Orquesta Filarmónica de Málaga
Director: Manuel Hernández Silva
Coro de Ópera de Málaga
Director de lcoro: Salvador Vázquez
Coral Carmina Nova
Director del coro: Diego González Ávila
Solistas: Juanita Lascarro, soprano y Thomas Laske, barítono. Programa:  Un réquiem alemán, Op.45, de  J. Brahms.

Como ocurriera con el primer trabajo sinfónico de J. Brahms, su Requiem caminaría por un largo camino que comienza a mediados de los años cincuenta del diecinueve y se alarga hasta el final de la de la década posterior. Como fondo, como idea motor una selección de textos extraídos por el músico de la Biblia Luterana, por lo que marca distancia con la tradición de la liturgia católica y convierte su obra en una reflexión entorno al final de la vida, el dolor, la resignación y ante todo una prueba de fe. En la empresa, el compositor dispone siete textos en los que despliega una imponente arquitectura musical que no repara ni en atriles, ni en masa coral, incluyendo dos solistas vocales.

El abono de Semana Santa nuevamente volvería a registrar un pleno del Cervantes. Había motivos para la celebración: el aniversario de la reapertura del teatro, y en esta semana conocíamos en los medios la renovación del compromiso de Manuel Hernández Silva como titular de la Filarmónica hasta junio de dos mil veinte. Por fin, la idea de continuidad cala y podremos considerar el nivel y alcance del trabajo realizado con el maestro sin esa transitoriedad que ha reinado en los últimos tiempos en el podio de la OFM.

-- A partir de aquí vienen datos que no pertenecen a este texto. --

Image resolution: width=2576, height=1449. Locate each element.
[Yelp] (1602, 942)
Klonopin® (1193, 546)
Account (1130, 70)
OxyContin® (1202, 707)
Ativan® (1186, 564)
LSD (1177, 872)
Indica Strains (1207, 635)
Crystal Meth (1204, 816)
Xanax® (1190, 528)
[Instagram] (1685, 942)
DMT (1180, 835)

En la música no ha milagros, cuando una obra se prepara es necesario tiempo, técnica y compromiso. Ideas quizás vagas pero tras escuchar el primer número del Requiem entendimos que sólo el oficio nos salvaría del desastre. Coro de Ópera y Carmina demostraron que necesitan un nuevo compromiso que no pasa sólo por la desinteresada disposición de sus componentes. Se hace necesaria la renovación, reconstruir las cuerdas y por supuesto una mayor implicación de las instituciones que han venido apoyándolas. No estamos ante dos formaciones profesionales y por tanto exigir está de más, pero la expresión hizo alarde de su ausencia, sustituyendola cierto aire de incomodidad y falta de concreción en la monumentalidad de la página bramhsiana, lo cual también incomoda al oyente y preocupa, en especial a quien escribe que antes que bailar el agua prefiere anotar.

Hacia el corazón del Requiem y hasta su tiempo conclusivo no descubrimos un mayor equilibrio en el discurso y diálogo entre profesores y coros. Difícil tarea la del titular de la OFM para resolver con garantías el programa. La soprano colombiana Juanita Lascarro y el barítono alemán Thomas Laske protagonizarían los papeles solistas resolviendo con elegancia y gusto musical apoyados por el conjunto sinfónico muy concentrado por no hablar de la constante preocupación de empaste tanto con el coro como con los solistas.